BEGIN PAGE EXTRACT

Moving sucks. Pretty much anything unfamiliar sucks, actually, when you’re 3 years old (or 9 months). We’re moving to a bigger home than we’ve ever had all to ourselves, and after a looooong 6 months apart, we’re finally going to be reunited with AJ. It’s going to be good. Still, we’ll need to get settled in the new house, make new friends, and adjust to a new schedule as AJ starts working shifts at all hours of the day/ night. We’re leaving behind what we know so that we can start another great adventure… I just hope I’ve done everything I can to make it ok for my boys.

BRAAAAAAINS… I mean, SLEEEEEEP…

October 30, 2008

Pardon my complaining, but I am SO FREAKING TIRED.

I’m so tired that this morning I almost put the milk in my bowl before the cereal. Yesterday I made tea in the pot, let it steep, went back and put 2 tea bags in my cup and sumped water in. I’m forgetting simple words, like… um… well, you know, the thing. With the other thing.

It’s 1:29 pm and I’m not dressed yet. I could blame this on the fact that it’s laundry day, but let’s face it: I wouldn’t be dressed even if my clothes didn’t have barf on them. I’m just too tired to care what the mailman thinks when I answer the door in my maroon pajama pants and an old t-shirt.

Why? Because I have childrens, that’s why. Specifically, I have childrens that don’t want me to sleep- ever. The night before last, Isaac kept me up until 1:30. He wasn’t sick or upset; in fact, he was perfectly happy. I actually wouldn’t have minded if I thought I’d get to sleep in the next morning (ha!), but just knowing that happy-happy-fun-time was cutting into my much-needed sleep time was depressing, to say the least. I’m naturally an evening person, but I seem to be stuck on a morning person’s schedule for now. Case in point: I finally got to bed just after 1:30, and then Simon woke up for the day at 5:00. They’re sick, sadistic little people, my boys are.

I’d like a decent nap, but that doesn’t seem likely to happen in the near future, either. The boys have been on opposite nap schedules again- wait… when weren’t they? I got an hour in yesterday morning when Mark and Norah got up; Ike was asleep, and Simon stayed with them while I rested. That was sweeeet. That’s all I’m expecting, though. Nobody else is offering to watch the boys so I can catch up, so until our little family is back together in a few weeks and I can hand them off to their Daddy, I seem to be stuck.

And so tired I could cry*.

 

 

 

 

*All of this being what it is… I still love, adore, etc. my kids. They’re the best. Wouldn’t trade ’em for anything- even sleep.🙂

So Different, So Much The Same

October 26, 2008

How is it possible for two kids to be SO different from each other, but for each be so completely lovable in his own way? I’ve got these two boys here- two boys who I try really hard not to compare to each other, and for the most part, that’s easy. Whether I look at their personalities as they are now, or as Ike’s is now and Simon’s was when he was the same age, it’s like comparing apples and cucumbers. I don’t want to label anyone, but just for so we all know what I’m talking about…

Simon’s always been a laid-back, yet cautious little guy. Even as first-time parents, we knew we were lucky with that one; he’d go to sleep wherever we were when it was nap time, he was fine with just about anyone holding him (unless he was already cranky), and once he had some gross motor skills under his belt, be was happy to amuse himself a lot of the time. Simon’s always been on his own schedule as far as anything developmental is concerned- he was within the normal range for when he learned to sit up, crawl, stand up and walk, but he wasn’t in any rush to do any of it. He was perfectly content to just chill and do what he was already doing. Once he decides to do something, though, that’s it- he’s doing it properly. Just in the last six months he’s gone from only speaking single words to being able to put sentences together, ask questions, and count to 10 (and recognize all the numerals in between). He was just a happy little guy when he was little, and he still is when he’s in a “Good Simon” mood- but when he’s sick or just waking up, he’s miserable. I think that’s part of the territory when you’re three, though.

END PAGE EXTRACT
BEGIN INFORMATION SUPPLIED

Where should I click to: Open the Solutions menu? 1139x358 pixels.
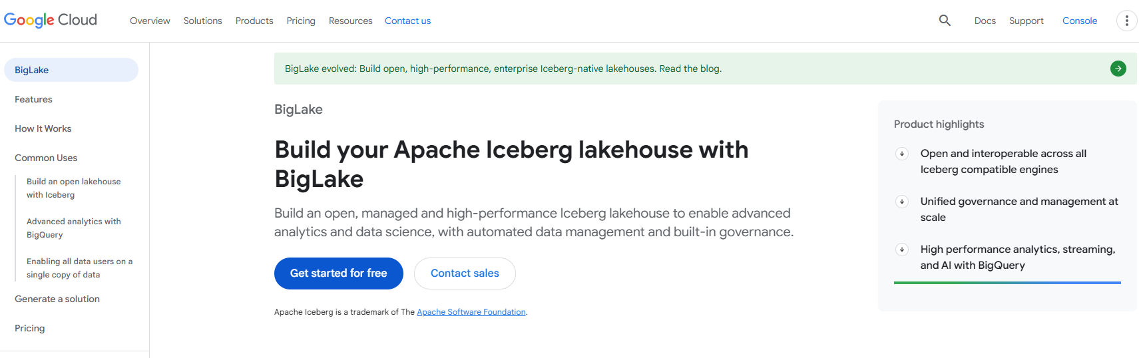coord(202,21)
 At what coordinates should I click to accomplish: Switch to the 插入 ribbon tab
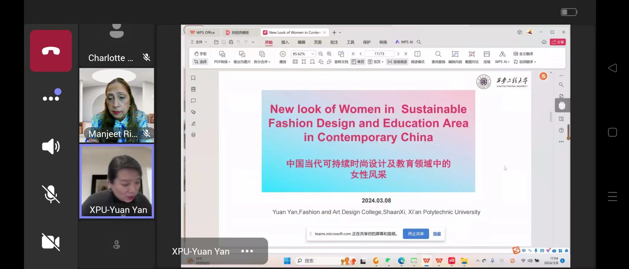coord(285,42)
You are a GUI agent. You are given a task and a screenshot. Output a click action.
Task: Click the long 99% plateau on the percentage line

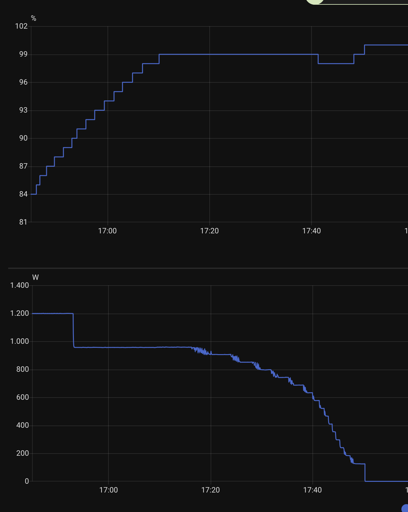point(238,54)
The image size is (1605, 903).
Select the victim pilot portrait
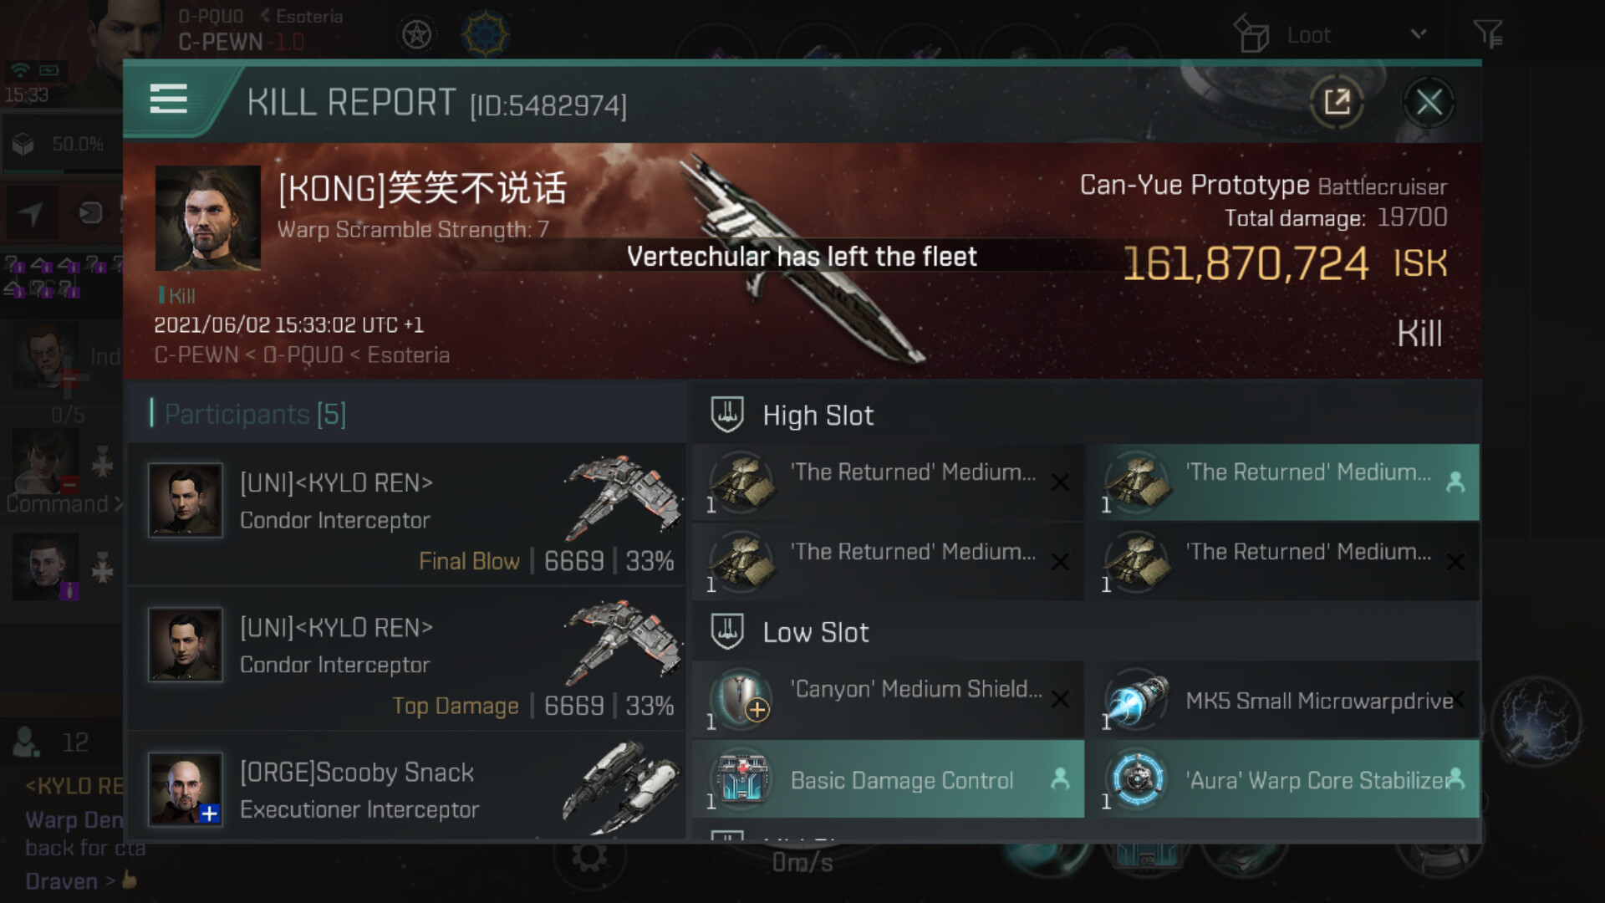[208, 217]
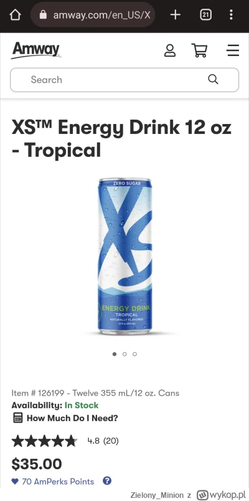249x501 pixels.
Task: Click the lock icon in the address bar
Action: (x=43, y=15)
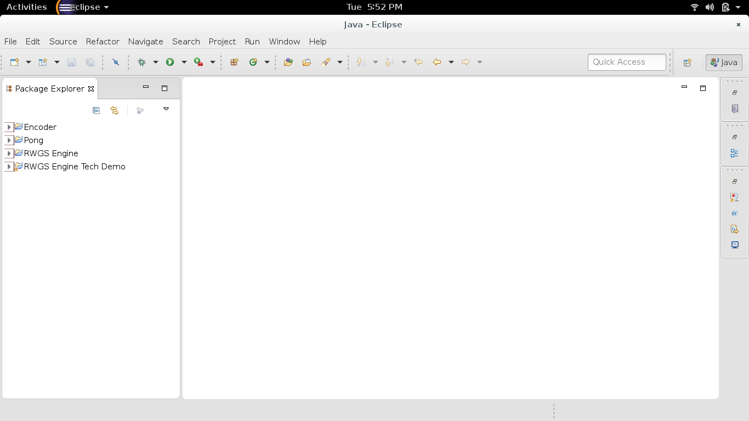
Task: Click the Debug bug icon
Action: click(142, 62)
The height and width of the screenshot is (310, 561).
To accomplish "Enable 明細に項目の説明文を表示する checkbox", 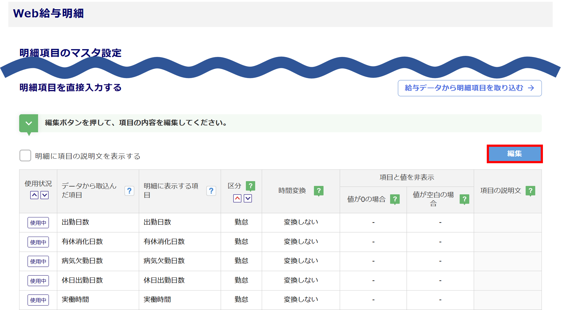I will (25, 156).
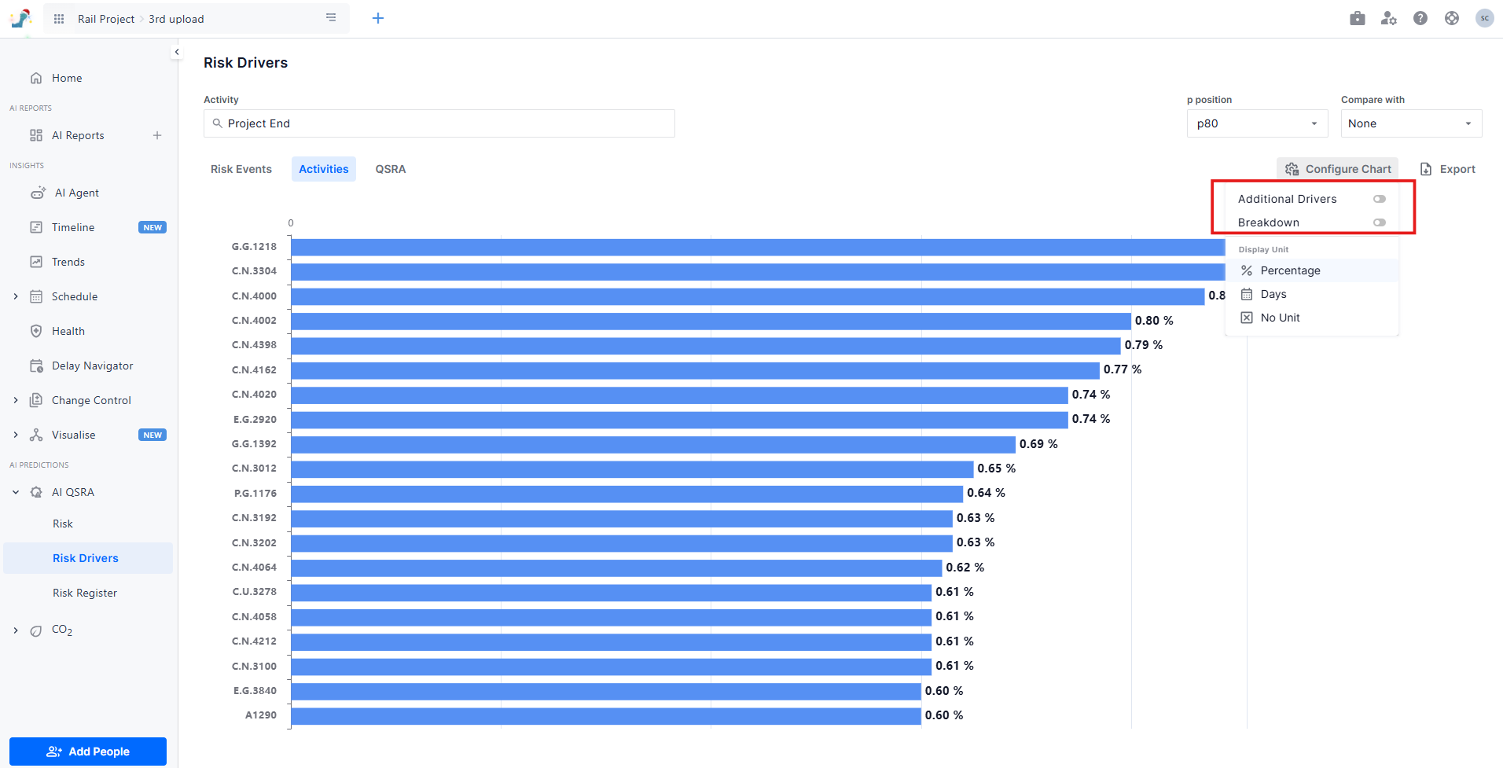
Task: Expand the Schedule menu in sidebar
Action: click(x=16, y=296)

END INFORMATION SUPPLIED

INSTRUCTIONS FOR THE TASK
Pick up the parenting blog text at the top of the page after its last sentence, and keep writing in the same voice.

THE ANSWER
Isaac, at 8 months old, is SO different from Simon at that age. He taught himself to roll over (and off of furniture) long before I was expecting it, and he’s been inpatient about waiting for every development since. It’s not like he’s unhappy- he just keeps trying and trying (and trying) until he gets it. In the last month he’s gone from being able to roll over and squirm backwards (usually getting stuck under the furniture) to sitting up, then getting himself to sitting from being on his belly, then squirming forward on his belly (which quickly evolved into a “slap and drag” crawl)… and then, in the last two weeks, he’s figured out how to crawl on his hands and knees AND how to pull himself up to standing while he’s holding on to the bars of his crib or a baby gate*. He’s into EVERYTHING, and any tiny thing that gets left on the floor is in his mouth before anyone else even notices it’s there. He’s keeping me on my toes, and I’m considering renting him out to check baby-proofing at other people’s houses, ’cause if Ike can’t find trouble, it’s not there. He’s just the happiest little thing, though. Even when he was sick with strep throat a few weeks ago, he still had a smile for anyone who made eye contact with him.

What really amazes me, though, isn’t how different they are, but how much I love both of them. I don’t love them “exactly the same”, but I don’t love one more than the other (as if love is something you can measure, anyway). I don’t love the same things about each of them… sometimes the things that are most different about them can make me smile at the same time.

Of course, I know that their different personalities are going to be a problem for them as they’re growing up; already Simon’s very impatient with Ike’s inability to understand why he shouldn’t be playing with Simon’s stuff, and Ike just doesn’t understand why Simon doesn’t want him in his personal space**. I really hope they’ll learn to get along…

Anyway, that’s enough comparing. I hope the fact that they’re such different little people will mean that they’ll feel less need to be competitive with each other as they’re growing up, but hey, they’re brothers. It’s gonna happen. God help me!

 

*He has also figured out that if he tries to climb up someone’s legs, that person will almost invariably find it so adorable that they’ll immedeately scoop him up.

** Simon’s very big on personal space- always has been.

Here We Go Again!

October 23, 2008

Following this post are my old entries from Mommyhood Confidential, the internet-writing-thing-that-I-hate-to-call-a-blog-even-if-that’s-what-it-is that I was keeping when Simon was a baby (up until he was about a year old). In the interest of keeping things organized, any essay-esque entries relation to being a mom (oand possibly disorganized, stream-of-consciousness crap) will be posted here in the future; random ramblings on any other topic will still be posted on allisonwonder.wordpress.com

Confused yet? I am. Basically, Allison Wonder will continue to be the default… writing… thing… and strictly parenting stuff will go here.

Used

May 15, 2007

Weird.

I just realized that I need to change my profile information for this site; it says I’m a new mom. I’m still a mom, but with my life with Simon approaching the 2-year mark, I’m not exactly “new” anymore.

And that’s a good thing. Mommies aren’t like cars; we don’t instantly depreciate the moment you drive us off the lot. I’d say that a Mommy is like a fine wine (just in case that simile hasn’t been overused enough lately), but that’s not right, either; a fine wine might improve with age, but you can’t enjoy it in the meantime. Being a Mommy means being necessary, useful, indispensable from the very beginning.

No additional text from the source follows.